====== Records

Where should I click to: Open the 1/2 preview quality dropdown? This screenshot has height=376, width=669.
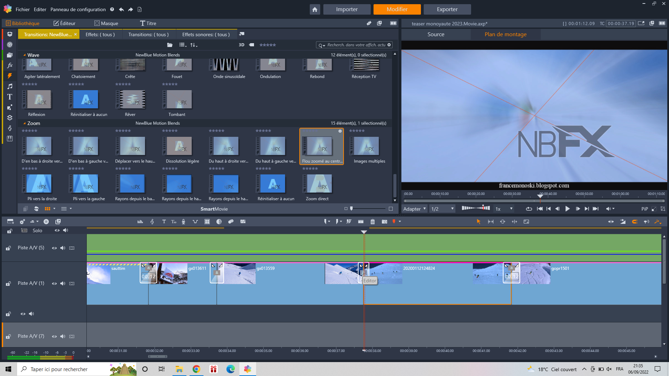(x=442, y=209)
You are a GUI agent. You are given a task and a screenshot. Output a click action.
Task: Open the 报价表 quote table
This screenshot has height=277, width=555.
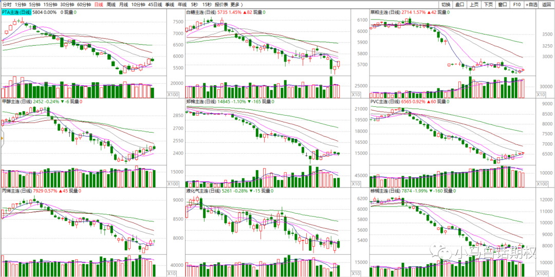pyautogui.click(x=221, y=4)

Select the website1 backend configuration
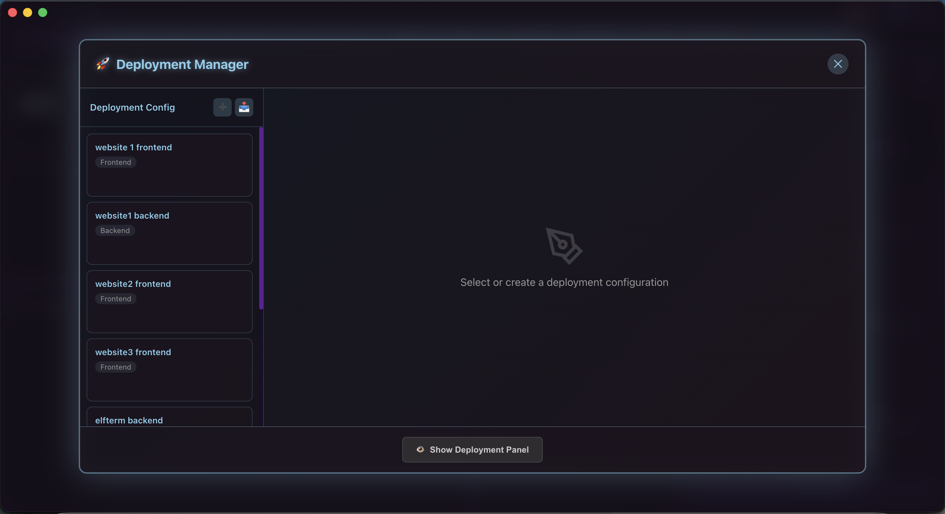point(169,233)
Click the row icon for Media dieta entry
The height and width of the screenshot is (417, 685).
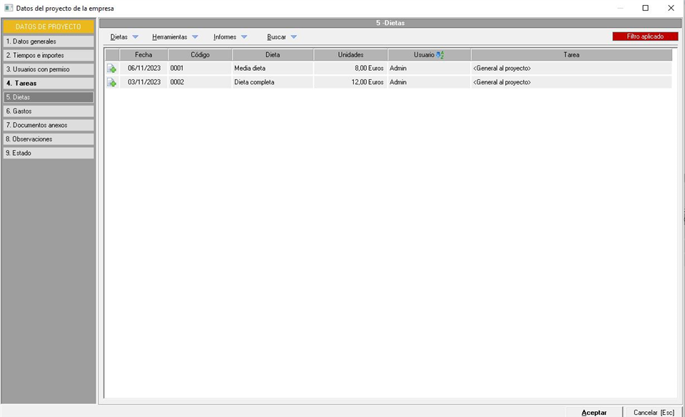[x=111, y=69]
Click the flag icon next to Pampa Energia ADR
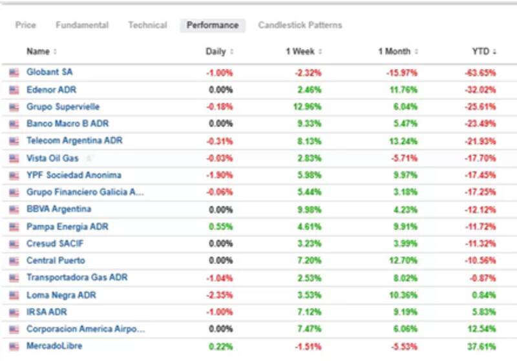The height and width of the screenshot is (361, 517). point(14,227)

============

## Given exercise
Extract each line of the material above that contains the string "Open", treating uppercase and lowercase letters as different.

## Written response
Where should I click to: Open the 1/2 preview quality dropdown? This screenshot has height=376, width=669.
Task: Open the 报价表 quote table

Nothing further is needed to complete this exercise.